◆ **Your instructions**: Reproduce word for word the lines between those holding "This screenshot has height=374, width=545." and "Task: Click the X", inclusive, and nothing else from the data below.

*** Opening Records shown ***

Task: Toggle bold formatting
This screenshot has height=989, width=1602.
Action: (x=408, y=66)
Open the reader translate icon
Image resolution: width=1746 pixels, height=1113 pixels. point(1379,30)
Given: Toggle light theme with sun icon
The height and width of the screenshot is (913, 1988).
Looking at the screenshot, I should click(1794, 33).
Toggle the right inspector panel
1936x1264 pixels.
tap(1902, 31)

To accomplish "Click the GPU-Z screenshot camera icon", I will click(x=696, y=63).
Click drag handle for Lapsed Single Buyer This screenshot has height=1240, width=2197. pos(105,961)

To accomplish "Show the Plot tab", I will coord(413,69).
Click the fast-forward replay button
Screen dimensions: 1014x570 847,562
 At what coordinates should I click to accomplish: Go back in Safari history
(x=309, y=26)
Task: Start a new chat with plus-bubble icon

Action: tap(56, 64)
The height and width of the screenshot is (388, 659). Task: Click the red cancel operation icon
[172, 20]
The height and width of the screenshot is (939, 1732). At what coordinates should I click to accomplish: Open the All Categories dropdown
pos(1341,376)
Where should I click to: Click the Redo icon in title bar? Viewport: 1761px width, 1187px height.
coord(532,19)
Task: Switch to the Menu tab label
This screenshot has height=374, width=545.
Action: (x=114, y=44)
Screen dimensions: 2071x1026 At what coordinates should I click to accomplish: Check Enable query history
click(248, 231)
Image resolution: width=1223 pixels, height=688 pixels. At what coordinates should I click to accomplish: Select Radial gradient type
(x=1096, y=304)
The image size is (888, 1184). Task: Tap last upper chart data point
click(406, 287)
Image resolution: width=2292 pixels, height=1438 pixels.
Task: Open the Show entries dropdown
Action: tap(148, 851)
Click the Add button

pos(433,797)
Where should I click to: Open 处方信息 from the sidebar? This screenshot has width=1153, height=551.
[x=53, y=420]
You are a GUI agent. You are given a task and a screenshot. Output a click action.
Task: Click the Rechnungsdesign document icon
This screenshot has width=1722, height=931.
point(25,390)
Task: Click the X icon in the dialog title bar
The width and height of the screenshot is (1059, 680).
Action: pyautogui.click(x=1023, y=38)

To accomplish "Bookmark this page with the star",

*** Closing Records shown ***

◆ **Response area**:
This screenshot has height=374, width=545.
Action: (x=114, y=44)
Screen dimensions: 2071x1026 At what coordinates should I click to accomplish: Check Enable query history
click(248, 231)
Image resolution: width=1223 pixels, height=688 pixels. At what coordinates should I click to accomplish: Select Radial gradient type
(x=1096, y=304)
The image size is (888, 1184). Task: Tap last upper chart data point
click(406, 287)
Image resolution: width=2292 pixels, height=1438 pixels.
Task: Open the Show entries dropdown
Action: tap(148, 851)
Click the Add button

pos(433,797)
Where should I click to: Open 处方信息 from the sidebar? This screenshot has width=1153, height=551.
[x=53, y=420]
You are a GUI agent. You are given a task and a screenshot. Output a click action.
Task: Click the Rechnungsdesign document icon
This screenshot has width=1722, height=931.
point(25,390)
Task: Click the X icon in the dialog title bar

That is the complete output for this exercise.